In finance, it offers a one-page summary of the company with data like 52-week high and low, market price, enterprise value, market capitalization, revenue, analyst recommendation, EBITDA, workforce size, valuation, and share price movement, etc.

The name is derived from an ancient custom in which stockbrokers would tear a sheet from their summary books and present it to investors as a stock recommendation.

To help limited partners (LPs) understand investment performance, venture capitalists produce these on each company in their portfolio and deliver them to LPs weekly or monthly.

They are referred to as these sheets because, in the past, S&P published summary books, and stock brokers would shred pages from those books to distribute to clients. But, of course, everything is now accessible online. Therefore, it could be any online page that includes a company's summary information.

Many reliable online and print sources for stock analysis include Morningstar Professional, Valueline, Mergent Manuals, and S&P Capital IQ, among others.

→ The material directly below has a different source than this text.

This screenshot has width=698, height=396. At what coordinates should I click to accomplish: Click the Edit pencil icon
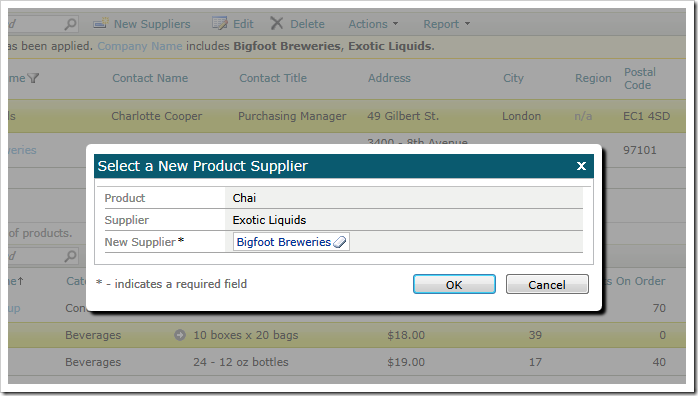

    For instance, Mergent manuals, formerly Moody's Manual, offer details on over 22,000 domestic and international publicly traded corporations. Long-term investors strongly suggest Value Line as it has the best-structured tear sheets.

    Understanding the concept

    A fact sheet for a fund business, or any one-page piece of marketing collateral, is sometimes referred to as a tear sheet. For example, before the internet, Standard & Poor created one-page summary sheets for publicly traded corporations, where the word first appeared.

    Every page is a summary separate from the main book. These, sometimes known as "fund fact sheets" in the mutual fund business, provide details on past performance, important holdings, and asset allocations.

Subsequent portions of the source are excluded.